The books were impersonal. Mostly college texts, from thirty years ago, a picture book about Frederic Remington, an American Heritage Dictionary, a World Atlas, Ayn Rand, James Michener, Tom Clancy, Barbara Taylor Bradford, Louis L’Amour, Jean Auel, Rod McKuen, three books on how to be your own shrink, and A History of the Tripps of New England in leather, with gilt lettering on the spine.

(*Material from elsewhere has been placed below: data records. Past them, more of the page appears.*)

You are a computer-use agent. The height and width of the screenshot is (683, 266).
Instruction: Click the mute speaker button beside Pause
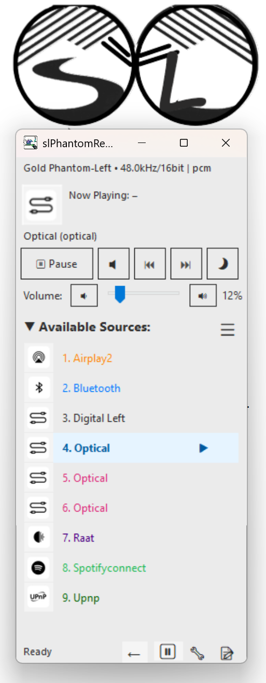114,264
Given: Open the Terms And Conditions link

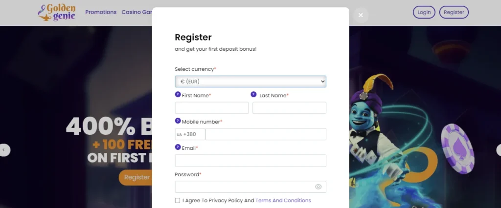Looking at the screenshot, I should (x=283, y=201).
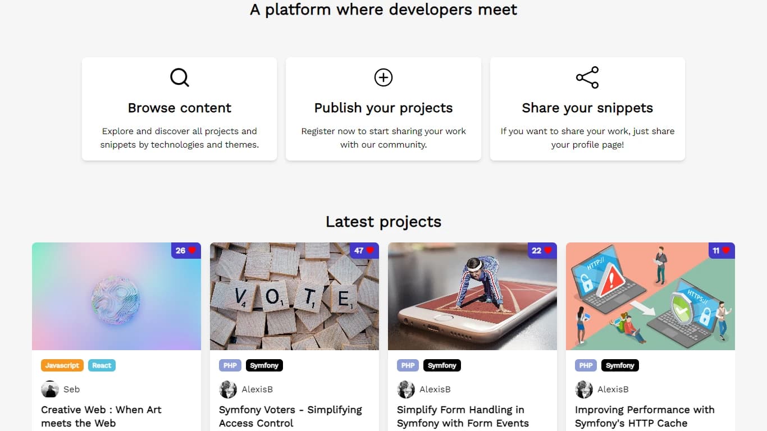
Task: Open the Creative Web: When Art meets the Web title
Action: [102, 416]
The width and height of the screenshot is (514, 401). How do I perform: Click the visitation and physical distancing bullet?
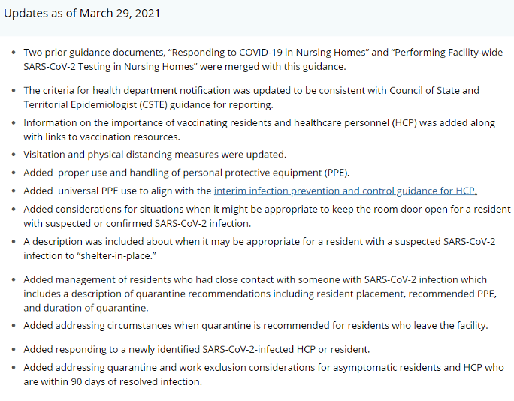coord(155,155)
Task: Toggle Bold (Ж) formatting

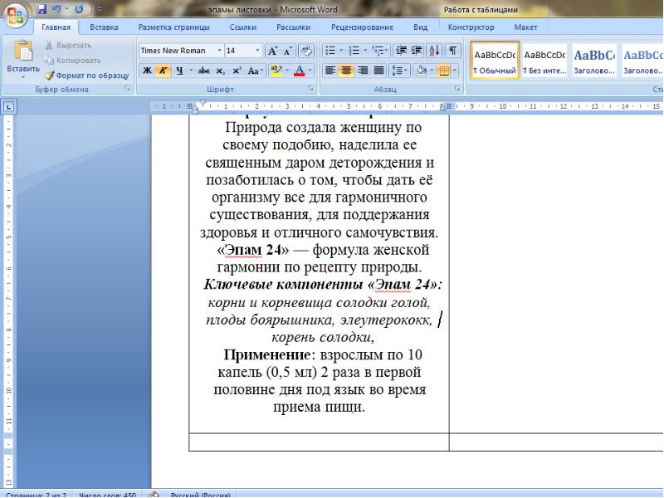Action: 147,71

I put my murder file on the desk and took the book down and sat on the green leather couch and thumbed through it. It was obviously a commissioned work, privately printed. The Tripps had arrived in the new world in 1703 in the person of Carroll S. Tripp, a ship’s carpenter from Surrey, who settled in what later became Belfast, Maine. His grandson moved to Boston and founded the Tripp Mercantile Company in 1758, and they had remained here since. The organizing principle of the book appeared to be that all the Tripps were nicer than Little Bo Peep, including those from the eighteenth century who had founded the family fortune by making a bundle in the rum, molasses, and slave trade business. It told me nothing about the murder of Olivia Nelson, who had kept her birth name.
chapter five
THE HOUSE WAS very still. The soft sound of the air conditioner made it seem stiller, and only the sound of a clock ticking somewhere in another room broke the hush.
I put the family history away and opened the case file Quirk had given me. Sitting on the green leather couch in the silent room of her nearly empty home, I read the coroner’s description of Olivia Nelson’s death. I read the crime-scene report, the pages of interview summaries, the document checks, I plowed through all of it. I learned nothing useful. I didn’t expect to. I was simply being methodical, because I didn’t know what else to be. Quirk had turned everything he had loose on this one and come up with nothing.
I put the file down and got up and walked through her house. It was richly decorated in appropriate period. Nothing didn’t match. At the top of the stairs I turned right toward the master suite. The cops had already noted that the Tripps had separate bedrooms and baths. The bedrooms were connected by a common sitting room. It had a red-striped Victorian fainting couch, and two straight chairs and a leather-topped table with fat legs in front of the window. There was a copy of Pride and Prejudice, by Jane Austen, on the table. It seemed brand-new. It was bound in red leather and matched the tabletop. Against the wall opposite the window was a big mahogany armoire with ornate brass hinges. I opened it. It was empty. The room was as cozy as a dental lab. I went through the sitting room to her room. It was clearly hers: canopied queen-size four-poster, antique lace bedspread, heavy gathered drapes with a gold tone, thick ivory rug, on the wall at the foot of the bed a big nineteenth-century still life of some green pears in a blue and white bowl. Her bureau drawers were full of sweaters and blouses and more exotic lingerie than I’d have expected. There was a walk-in closet full of clothes appropriate to an affluent Beacon Hill pillar of the community. She had maybe thirty pairs of shoes. Her jewelry box was full. She had a lot of makeup.